*The tasks*:
a – Say whether each statement agrees with the article on The Hunt below. Answer yes or no for each, and quote the deciding words.
(i) Craig Zobel directed "International Assassin."
(ii) The Hunt is being produced through A24.
(iii) Suzanne Collins said she had read Battle Royale before writing her series.
b – Please carry on the article about The Hunt, below and ahead of the data, from the point where it stops.

— Start Selection —

Movies

Blumhouse Goes On ‘The Hunt’ With ‘The Leftovers’ Team

The latest from Damon Lindelof, Nick Cuse, and Craig Zobel could be the precursor to an all-new socially conscious horror franchise.
Leftovers
By  · Published on November 5th, 2018

Battle Royale was a film that came into my life at a very formative time. After having my eyes opened to the horror genre with Evil Dead II, compounded by a familial appreciation of Japanese cinema, further charged by seeing an image from Hideo Nakata’s Ringu on an issue of Fangoria, my brother and I began importing the latest East Asian releases we could find on VCD in the early days of the internet. That’s how we were introduced to Stephen Chow, the breadth of Chow Yun-fat’s filmography outside of his work with John Woo, and most importantly for me: contemporary horror, which Battle Royale was a modern classic.

Flash forward to 2018, and the influence of Battle Royale remains undeniable. From a litany of copycat films like The Condemned and most famously The Hunger Games (despite author Suzanne Collins claiming to have never heard of Battle Royale before writing her series) the idea of a bunch of teens being forced to kill each other lest they are killed is still chilling. But we’re soon to get a new film that may refine the most unnerving aspect of this type of story: its political machinations.

The creatives behind HBO’s hauntingly powerful series The Leftovers are teaming up to bring us The Hunt, Bloody Disgusting exclusively revealed. The film will be written by Damon Lindelof and Nick Cuse, and directed by Craig Zobel (Compliance) and produced through Blumhouse. All three worked on The Leftovers, with Zobel directing some of the most notable episodes like “International Assassin” and the penultimate episode of the series, both of which were written by Cuse and Lindelof. Scant plot details have been released, but apparently, it will follow a group of working-class citizens who are being hunted down “Battle Royale-style”. But the root of that story, and another inspiration behind The Hunt, began much earlier than the year 2000.

— End Selection —
— Start Data —

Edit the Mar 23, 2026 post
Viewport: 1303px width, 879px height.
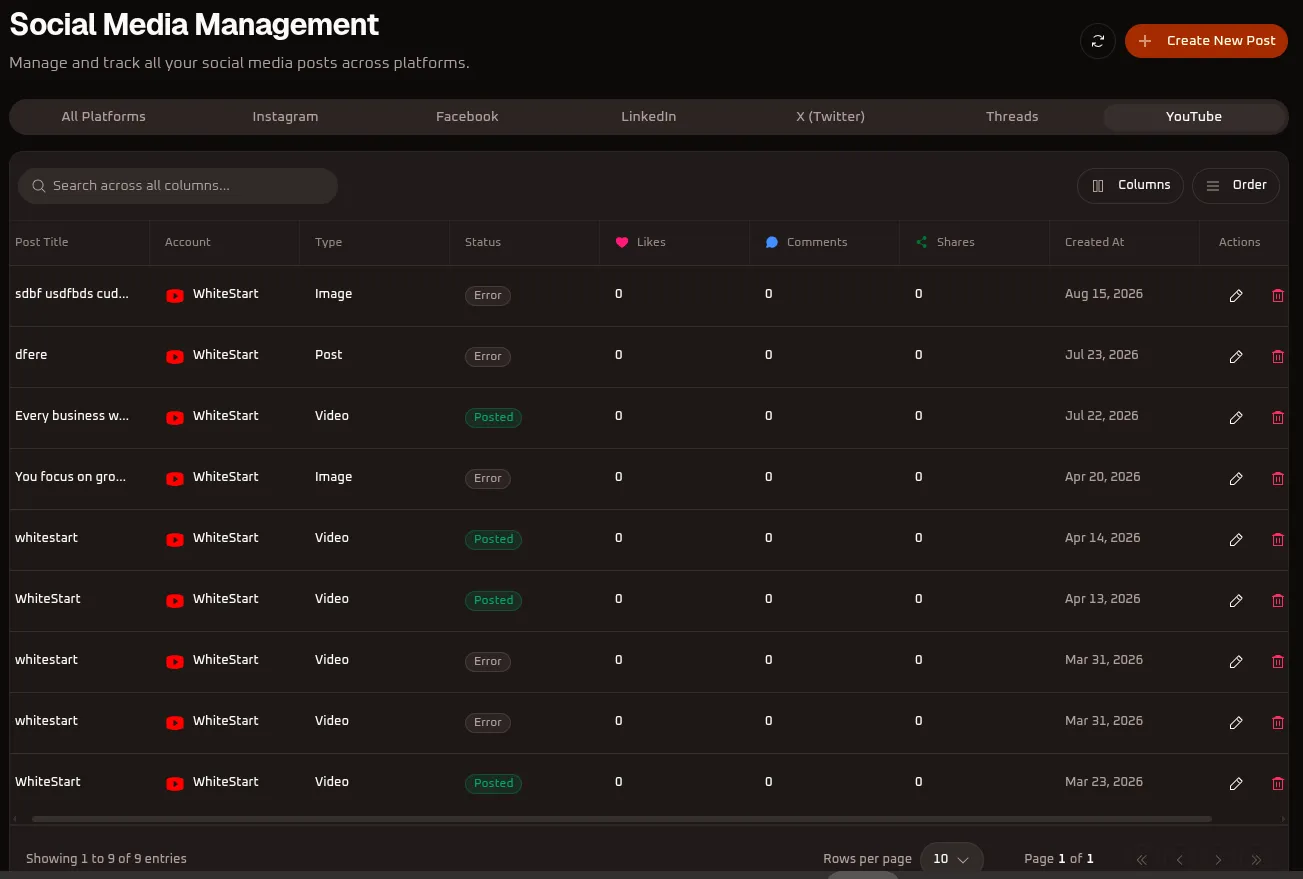(1236, 784)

— End Data —

*Expected answers*:
a –
(i) Yes: "with Zobel directing some of the most notable episodes like “International Assassin”"
(ii) No: "produced through Blumhouse."
(iii) No: "despite author Suzanne Collins claiming to have never heard of Battle Royale before writing her series"

b –
Before Stephen King by way of Richard Bachman introduced us to reality television mass murder in The Running Man or even William Golding showed us what would happen when we’re left to our own devices in Lord of the Flies, we had Richard Connell’s The Most Dangerous Game. First published in 1924, and adapted countless times over for radio, television, and film, the story concerns a man who finds himself a castaway on an island inhabited by a hunter who has grown tired of his typical prey and decides to hunt any person unfortunate enough to find themselves shipwrecked. Clearly, with a title like The Hunt, Connell’s story will most likely be pulled from first before sprinkling in any Battle Royale’s gruesomeness. But while the structure for The Hunt may mirror The Most Dangerous Game first and foremost, the meat of the film is where the Battle Royale comparisons will factor in.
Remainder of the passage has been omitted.